I think RetinaNet is a good starting point, for RetinaNet is relatively simple to implement and its performance is fairly good across different public datasets. To begin, I have artificially synthesized a very simple toy dataset to learn object detection methods and principles.

Picture description

Samples from toy dataset, showing different shapes and colors

A sample of what is inside the toy dataset is shown above. Black background with three objects, namely a circle, a rectangle and a triangle. These shapes can have various sizes. Their areas have to be greater than minimum area threshold. The rationale is that I have realized if the objects are too tiny, we need to either create more tiny anchor boxes to cover them or expand the feature pyramid levels to cover a wider range of object sizes. The threshold I picked seems to work well; the circle, rectangle and triangles are not too big and not too small on the input canvas of 224 by 224. The objects can have one of the following colors: red, green and blue. Thus, we see:

Red circle
Red rectangle
Red triangle
Blue circle
Blue rectangle
Blue triangle
Green circle
Green rectangle
Green triangle

The locations, shapes, and colors are all independently and randomly generated. To draw a circle, I need to generate a random radius value. The “area” is not strictly the area of a circle, but it refers to the area of its bounding boxes. Nonetheless, such differences are negligible for this task. To draw a rectangle, I need to generate random corner coordinates. A rectangle can be a square if its width is as long as its height.

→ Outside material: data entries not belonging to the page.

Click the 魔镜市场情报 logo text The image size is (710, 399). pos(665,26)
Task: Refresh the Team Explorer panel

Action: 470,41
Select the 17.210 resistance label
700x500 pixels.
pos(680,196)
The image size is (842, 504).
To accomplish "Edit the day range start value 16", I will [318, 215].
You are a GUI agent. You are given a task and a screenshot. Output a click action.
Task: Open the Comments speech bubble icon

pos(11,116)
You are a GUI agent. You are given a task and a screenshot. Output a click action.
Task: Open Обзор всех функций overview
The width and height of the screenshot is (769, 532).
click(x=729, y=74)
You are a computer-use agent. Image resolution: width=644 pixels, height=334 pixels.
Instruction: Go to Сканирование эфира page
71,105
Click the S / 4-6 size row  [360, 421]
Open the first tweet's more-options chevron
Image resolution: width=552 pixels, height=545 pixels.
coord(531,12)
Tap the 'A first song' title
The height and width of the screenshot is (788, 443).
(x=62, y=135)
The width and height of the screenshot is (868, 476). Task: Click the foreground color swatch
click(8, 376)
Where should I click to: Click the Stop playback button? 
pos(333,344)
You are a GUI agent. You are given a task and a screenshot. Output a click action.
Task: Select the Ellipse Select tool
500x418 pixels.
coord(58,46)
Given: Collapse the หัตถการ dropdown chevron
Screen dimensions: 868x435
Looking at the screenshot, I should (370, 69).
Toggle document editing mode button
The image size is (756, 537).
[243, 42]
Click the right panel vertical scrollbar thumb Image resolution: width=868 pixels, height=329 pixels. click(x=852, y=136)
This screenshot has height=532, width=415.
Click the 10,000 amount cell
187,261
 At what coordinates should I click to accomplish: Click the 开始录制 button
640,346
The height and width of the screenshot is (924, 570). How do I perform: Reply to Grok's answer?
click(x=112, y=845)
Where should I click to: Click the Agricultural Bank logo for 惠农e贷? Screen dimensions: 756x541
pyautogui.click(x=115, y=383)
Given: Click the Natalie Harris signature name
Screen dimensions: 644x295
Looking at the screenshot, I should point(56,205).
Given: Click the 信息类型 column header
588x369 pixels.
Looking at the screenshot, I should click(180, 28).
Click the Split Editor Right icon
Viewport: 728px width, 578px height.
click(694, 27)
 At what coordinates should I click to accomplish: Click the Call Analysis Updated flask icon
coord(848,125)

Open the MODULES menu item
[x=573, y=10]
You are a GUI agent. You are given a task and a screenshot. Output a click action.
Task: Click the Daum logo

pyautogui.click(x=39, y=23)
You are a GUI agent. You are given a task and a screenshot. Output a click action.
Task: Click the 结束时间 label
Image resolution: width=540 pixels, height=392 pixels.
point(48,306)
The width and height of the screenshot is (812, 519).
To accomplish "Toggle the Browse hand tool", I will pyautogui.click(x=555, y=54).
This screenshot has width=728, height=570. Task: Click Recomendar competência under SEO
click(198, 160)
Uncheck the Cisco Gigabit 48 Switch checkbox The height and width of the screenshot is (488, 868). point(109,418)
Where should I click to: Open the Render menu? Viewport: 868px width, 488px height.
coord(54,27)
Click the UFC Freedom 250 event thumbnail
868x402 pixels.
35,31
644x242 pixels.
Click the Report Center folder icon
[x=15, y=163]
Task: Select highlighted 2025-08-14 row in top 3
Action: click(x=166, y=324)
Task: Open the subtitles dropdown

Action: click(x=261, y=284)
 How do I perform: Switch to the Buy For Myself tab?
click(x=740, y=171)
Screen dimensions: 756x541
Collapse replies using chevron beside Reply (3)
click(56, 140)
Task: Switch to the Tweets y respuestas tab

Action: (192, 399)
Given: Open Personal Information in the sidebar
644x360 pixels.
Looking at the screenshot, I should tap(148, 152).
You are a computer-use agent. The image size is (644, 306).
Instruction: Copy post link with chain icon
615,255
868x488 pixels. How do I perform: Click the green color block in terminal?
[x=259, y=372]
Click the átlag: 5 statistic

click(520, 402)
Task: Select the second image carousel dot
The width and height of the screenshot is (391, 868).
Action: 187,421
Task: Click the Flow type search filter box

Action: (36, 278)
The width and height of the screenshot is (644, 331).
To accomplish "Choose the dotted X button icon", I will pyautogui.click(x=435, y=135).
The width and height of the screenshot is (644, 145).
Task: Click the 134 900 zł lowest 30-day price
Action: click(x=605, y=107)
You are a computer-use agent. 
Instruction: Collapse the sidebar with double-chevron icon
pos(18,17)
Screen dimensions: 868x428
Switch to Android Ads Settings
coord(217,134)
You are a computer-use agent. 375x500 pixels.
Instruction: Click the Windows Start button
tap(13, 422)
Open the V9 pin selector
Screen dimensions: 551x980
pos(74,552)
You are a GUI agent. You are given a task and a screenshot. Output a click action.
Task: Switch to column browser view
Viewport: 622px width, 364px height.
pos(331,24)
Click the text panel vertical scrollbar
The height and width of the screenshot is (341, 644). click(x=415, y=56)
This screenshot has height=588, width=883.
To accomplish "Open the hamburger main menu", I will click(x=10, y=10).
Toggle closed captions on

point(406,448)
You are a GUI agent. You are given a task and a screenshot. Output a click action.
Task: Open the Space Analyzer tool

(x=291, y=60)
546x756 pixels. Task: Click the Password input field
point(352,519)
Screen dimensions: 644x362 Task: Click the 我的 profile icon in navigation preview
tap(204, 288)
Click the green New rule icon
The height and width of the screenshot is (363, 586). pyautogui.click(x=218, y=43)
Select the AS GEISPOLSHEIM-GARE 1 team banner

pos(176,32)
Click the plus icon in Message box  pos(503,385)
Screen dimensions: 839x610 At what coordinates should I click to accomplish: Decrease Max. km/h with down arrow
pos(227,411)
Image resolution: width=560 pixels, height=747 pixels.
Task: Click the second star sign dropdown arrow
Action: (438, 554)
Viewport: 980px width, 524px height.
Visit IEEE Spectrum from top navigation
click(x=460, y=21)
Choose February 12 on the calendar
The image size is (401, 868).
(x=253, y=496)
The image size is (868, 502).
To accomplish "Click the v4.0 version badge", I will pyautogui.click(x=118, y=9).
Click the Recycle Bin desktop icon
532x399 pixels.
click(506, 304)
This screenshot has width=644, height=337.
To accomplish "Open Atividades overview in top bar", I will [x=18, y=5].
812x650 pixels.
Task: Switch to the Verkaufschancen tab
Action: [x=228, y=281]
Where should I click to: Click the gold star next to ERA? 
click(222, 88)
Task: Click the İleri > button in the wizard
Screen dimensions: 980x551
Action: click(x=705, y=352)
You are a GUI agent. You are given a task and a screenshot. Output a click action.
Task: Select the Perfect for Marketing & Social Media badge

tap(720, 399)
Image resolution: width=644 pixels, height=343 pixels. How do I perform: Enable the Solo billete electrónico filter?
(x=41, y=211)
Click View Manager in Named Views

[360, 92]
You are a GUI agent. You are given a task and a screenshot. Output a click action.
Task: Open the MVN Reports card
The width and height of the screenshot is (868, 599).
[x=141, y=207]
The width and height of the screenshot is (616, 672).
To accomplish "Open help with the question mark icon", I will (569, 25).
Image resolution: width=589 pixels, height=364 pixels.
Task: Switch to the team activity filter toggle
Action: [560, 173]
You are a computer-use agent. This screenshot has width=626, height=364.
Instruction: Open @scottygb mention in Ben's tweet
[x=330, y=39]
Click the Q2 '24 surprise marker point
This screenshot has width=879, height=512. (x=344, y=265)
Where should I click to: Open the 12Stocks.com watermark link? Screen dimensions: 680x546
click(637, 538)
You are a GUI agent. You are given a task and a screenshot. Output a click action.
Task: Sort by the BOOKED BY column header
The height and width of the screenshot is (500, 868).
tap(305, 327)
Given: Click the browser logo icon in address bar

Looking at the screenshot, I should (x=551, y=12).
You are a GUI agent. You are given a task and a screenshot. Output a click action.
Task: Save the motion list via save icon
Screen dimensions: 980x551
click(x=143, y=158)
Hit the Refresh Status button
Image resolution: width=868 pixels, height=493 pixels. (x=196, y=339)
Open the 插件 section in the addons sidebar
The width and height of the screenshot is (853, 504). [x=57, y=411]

The hardest shape to draw is a triangle. The three corners of the triangle cannot be on a plane or anywhere close to it as it can make the triangle looks very flat or like a line. The corners are constrained such that one corner cannot be too far or too close from another corner. To do so, I have generated the corners one by one as I continuously check whether constrains are met. A balltree algorithm is a good way to quickly work out the distances of all nearly points inside a neighborhood of a certain radius. Another check is to make sure corners are not aligned on a single plane, so that the triangle looks like a triangle.

OpenCV have functions for drawing circle and rectangle directly, but not triangle. However, it is easy because we just need to first connect the three corners by lines and fill up the enclosed area. 5000 and 100 images are generated for training and testing respectively.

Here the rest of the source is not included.